Nevertheless, I still think that Kirkup delivered the best report because he alone grasps the fundamental low quality of the Roberts et al. paper.
Where does this leave us?
First, I’d like to soften my criticism of the government evaluators a little bit. In this post and in the last one I’ve tried to impose a ground rule of evaluating the evaluators based only on information that was available to them when they did their reports. (I’ll drop this straighjacket in the next post in this series) But it is hard to maintain this discipline and I’m sure that I’ve allowed myself to benefit in certain ways from some hindsight knowledge. In addition, I’m sure these guys were under pressure to produce lots of stuff really fast so they couldn’t make every project into their best work.
That said, the casualties of war is a vital issue. So the UK government should have allowed its analysts the space, and perhaps the outside consultants, they needed to give their work on civilian casualties its due. (Of course, this applies even more strongly to the US government which has avoided a Chilcot-type enquiry in the first place.)
Finally, I’d like to give a sense of what I think a good report would have looked like. Here’s a provisional list of key points:
- We already knew that thousands of people are dying because of the Iraq war.

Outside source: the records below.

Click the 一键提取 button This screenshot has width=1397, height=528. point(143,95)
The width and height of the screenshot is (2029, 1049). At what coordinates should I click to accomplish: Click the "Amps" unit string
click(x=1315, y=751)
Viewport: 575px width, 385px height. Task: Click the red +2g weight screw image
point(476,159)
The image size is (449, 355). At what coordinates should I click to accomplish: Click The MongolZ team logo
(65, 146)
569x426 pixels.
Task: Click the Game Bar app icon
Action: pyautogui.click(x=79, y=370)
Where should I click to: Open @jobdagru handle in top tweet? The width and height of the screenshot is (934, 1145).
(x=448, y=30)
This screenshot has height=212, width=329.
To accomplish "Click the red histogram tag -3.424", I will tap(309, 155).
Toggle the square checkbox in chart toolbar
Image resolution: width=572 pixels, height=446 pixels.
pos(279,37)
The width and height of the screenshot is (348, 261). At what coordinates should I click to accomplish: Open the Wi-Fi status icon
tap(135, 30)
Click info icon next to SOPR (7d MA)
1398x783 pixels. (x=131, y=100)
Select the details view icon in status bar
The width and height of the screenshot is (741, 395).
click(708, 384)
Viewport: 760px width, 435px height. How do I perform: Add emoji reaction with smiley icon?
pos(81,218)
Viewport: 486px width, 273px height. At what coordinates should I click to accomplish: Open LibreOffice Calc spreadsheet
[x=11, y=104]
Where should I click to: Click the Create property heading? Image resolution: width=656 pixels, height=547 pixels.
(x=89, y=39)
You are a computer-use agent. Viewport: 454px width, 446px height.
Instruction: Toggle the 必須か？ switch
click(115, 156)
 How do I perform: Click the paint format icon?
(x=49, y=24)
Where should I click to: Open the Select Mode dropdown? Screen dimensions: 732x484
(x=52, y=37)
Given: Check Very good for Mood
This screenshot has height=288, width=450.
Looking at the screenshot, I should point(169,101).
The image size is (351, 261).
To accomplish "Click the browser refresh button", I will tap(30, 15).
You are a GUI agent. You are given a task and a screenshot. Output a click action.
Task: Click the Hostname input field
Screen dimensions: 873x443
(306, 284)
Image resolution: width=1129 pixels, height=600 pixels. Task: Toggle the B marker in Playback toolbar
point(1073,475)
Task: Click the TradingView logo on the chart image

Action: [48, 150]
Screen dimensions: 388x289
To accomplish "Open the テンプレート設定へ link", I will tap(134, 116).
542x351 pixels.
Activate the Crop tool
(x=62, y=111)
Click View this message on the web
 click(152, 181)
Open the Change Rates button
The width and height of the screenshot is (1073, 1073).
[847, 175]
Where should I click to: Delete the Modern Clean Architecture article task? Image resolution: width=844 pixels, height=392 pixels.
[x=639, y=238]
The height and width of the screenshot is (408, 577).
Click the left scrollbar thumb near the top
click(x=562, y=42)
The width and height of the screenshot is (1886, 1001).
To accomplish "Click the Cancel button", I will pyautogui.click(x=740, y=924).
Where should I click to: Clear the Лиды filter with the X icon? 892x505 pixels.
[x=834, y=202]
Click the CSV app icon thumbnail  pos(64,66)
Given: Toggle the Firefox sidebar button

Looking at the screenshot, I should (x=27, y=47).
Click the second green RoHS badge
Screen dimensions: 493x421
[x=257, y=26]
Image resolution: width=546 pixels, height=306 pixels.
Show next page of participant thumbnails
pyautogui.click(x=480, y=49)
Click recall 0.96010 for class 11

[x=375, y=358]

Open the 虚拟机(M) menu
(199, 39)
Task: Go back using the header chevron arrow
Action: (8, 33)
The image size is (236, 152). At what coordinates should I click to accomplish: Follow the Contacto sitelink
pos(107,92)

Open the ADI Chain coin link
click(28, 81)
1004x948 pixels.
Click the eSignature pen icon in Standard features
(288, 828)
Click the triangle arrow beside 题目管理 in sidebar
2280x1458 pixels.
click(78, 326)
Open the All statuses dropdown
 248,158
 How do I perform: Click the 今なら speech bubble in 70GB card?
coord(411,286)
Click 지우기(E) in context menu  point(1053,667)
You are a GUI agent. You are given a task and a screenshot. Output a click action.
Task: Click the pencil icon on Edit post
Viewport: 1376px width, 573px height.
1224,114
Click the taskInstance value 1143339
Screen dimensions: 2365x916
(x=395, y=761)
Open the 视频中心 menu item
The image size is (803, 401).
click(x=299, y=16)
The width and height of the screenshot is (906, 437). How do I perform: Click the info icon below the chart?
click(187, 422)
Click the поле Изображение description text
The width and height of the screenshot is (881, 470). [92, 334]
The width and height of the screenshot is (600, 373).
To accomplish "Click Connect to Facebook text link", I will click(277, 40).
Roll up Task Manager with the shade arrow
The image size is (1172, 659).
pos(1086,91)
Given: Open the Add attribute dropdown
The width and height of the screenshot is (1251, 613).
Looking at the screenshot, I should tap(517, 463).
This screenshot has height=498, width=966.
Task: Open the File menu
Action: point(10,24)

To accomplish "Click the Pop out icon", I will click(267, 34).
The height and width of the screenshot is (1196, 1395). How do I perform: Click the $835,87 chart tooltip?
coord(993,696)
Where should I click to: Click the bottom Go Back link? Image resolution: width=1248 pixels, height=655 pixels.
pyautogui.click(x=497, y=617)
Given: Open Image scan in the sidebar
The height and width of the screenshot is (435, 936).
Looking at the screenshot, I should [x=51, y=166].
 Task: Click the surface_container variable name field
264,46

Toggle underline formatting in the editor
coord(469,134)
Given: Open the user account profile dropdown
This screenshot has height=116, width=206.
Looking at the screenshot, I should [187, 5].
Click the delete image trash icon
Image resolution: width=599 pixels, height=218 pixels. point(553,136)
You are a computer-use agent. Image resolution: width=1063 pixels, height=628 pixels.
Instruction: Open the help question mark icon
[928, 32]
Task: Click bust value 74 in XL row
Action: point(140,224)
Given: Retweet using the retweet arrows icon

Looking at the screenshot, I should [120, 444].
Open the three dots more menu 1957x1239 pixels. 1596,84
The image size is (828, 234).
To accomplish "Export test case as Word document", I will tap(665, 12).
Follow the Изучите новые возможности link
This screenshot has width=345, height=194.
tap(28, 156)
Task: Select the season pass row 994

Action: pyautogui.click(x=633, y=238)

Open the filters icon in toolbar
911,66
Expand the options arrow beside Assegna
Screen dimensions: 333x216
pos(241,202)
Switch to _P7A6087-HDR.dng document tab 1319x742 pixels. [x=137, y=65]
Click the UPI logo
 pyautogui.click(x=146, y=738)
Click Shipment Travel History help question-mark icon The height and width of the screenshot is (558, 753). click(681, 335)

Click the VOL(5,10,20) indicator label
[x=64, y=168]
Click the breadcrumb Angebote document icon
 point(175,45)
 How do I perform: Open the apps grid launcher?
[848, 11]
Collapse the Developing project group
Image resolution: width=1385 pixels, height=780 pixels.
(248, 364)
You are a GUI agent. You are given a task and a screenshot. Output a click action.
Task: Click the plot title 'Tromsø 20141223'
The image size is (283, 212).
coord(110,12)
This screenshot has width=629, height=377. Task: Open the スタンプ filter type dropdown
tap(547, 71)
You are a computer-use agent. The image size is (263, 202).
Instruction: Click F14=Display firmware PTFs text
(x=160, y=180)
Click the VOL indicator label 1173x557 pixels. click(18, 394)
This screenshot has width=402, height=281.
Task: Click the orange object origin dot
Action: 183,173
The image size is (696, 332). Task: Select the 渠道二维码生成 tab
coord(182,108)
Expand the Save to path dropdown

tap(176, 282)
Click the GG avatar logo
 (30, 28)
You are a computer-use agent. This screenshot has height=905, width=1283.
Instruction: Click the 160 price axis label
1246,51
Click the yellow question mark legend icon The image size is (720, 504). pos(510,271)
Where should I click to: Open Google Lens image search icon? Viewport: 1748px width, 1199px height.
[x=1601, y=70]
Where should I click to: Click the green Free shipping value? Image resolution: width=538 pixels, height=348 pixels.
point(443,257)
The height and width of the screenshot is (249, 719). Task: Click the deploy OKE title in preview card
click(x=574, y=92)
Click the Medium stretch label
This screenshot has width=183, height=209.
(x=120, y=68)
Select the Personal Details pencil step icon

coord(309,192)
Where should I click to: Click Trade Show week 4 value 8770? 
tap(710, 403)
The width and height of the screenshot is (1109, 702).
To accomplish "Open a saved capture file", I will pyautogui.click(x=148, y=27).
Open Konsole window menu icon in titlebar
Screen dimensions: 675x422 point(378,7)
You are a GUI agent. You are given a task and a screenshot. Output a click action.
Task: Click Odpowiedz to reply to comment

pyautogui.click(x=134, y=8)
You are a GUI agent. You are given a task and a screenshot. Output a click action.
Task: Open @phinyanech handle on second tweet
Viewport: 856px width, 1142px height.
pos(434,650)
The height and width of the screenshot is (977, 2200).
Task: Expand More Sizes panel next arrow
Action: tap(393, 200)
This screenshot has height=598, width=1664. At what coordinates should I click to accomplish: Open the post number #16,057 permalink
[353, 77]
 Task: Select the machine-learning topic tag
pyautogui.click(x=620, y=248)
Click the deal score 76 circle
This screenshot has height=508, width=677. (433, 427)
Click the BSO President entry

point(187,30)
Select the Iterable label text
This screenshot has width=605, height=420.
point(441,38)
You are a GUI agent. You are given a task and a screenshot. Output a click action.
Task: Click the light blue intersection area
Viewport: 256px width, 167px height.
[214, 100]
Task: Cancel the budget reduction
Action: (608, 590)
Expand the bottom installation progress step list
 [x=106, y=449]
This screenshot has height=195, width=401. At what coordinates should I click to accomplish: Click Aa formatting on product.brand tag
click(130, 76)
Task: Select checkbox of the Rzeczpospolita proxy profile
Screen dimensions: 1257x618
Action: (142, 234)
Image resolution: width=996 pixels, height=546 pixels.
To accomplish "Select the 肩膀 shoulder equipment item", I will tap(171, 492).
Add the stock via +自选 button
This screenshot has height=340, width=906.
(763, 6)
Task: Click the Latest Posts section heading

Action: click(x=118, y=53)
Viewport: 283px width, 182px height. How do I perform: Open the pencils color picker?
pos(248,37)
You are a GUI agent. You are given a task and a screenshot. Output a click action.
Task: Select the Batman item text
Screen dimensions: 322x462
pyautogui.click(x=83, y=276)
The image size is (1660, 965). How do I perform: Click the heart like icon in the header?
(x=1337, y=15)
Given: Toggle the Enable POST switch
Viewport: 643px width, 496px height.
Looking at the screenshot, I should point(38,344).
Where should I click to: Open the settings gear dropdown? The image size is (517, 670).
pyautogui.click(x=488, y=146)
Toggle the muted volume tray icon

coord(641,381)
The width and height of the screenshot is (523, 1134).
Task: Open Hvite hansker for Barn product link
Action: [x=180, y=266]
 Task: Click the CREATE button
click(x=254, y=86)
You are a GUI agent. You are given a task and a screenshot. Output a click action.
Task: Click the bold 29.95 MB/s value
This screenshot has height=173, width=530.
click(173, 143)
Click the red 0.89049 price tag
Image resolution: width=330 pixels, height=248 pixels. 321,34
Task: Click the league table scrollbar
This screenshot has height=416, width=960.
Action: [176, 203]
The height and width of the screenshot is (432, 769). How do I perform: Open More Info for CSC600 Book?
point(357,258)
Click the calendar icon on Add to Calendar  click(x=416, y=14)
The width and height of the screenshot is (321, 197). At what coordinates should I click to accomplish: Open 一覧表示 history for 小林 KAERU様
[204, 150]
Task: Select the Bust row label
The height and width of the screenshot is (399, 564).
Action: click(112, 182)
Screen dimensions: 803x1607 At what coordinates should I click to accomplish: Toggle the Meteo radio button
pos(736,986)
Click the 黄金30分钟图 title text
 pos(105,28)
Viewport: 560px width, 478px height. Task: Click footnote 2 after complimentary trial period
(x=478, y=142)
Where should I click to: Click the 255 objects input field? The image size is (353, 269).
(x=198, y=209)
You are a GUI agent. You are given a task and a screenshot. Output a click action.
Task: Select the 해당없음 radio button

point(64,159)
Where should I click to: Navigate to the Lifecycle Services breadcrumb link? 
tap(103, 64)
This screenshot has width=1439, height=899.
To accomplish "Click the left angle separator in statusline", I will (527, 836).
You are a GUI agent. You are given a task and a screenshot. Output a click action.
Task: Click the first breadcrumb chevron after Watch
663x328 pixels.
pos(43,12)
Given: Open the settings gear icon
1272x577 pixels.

- We should track these deaths closely and, more importantly, use the tracking data to figure out ways to save lives. (I can’t find anything in the Chilcot Report to suggest that anyone in the government was thinking about this.)
- The Roberts et al. paper doesn’t change this picture qualitatively but it does suggest that people could be dying at far greater rates in the war than anyone has previously suggested.
- However, the Roberts et al. methodology is extremely weak and unreliable (see the technical appendix to this report) so we shouldn’t count on it except possibly on points that can be corroborated from other sources.
- Nevertheless, we should request the detailed data from this project and also from Iraq Body Count and see whether we can learn something helpful from them.
- We should issue a public statement saying that we are not convinced by the Roberts et al. study at this moment but we have requested the data and are looking into it. Meanwhile, we are very concerned about civilain casualties in Iraq and are working hard to reduce them.
- Point 6 should be reality, not just a public relations position.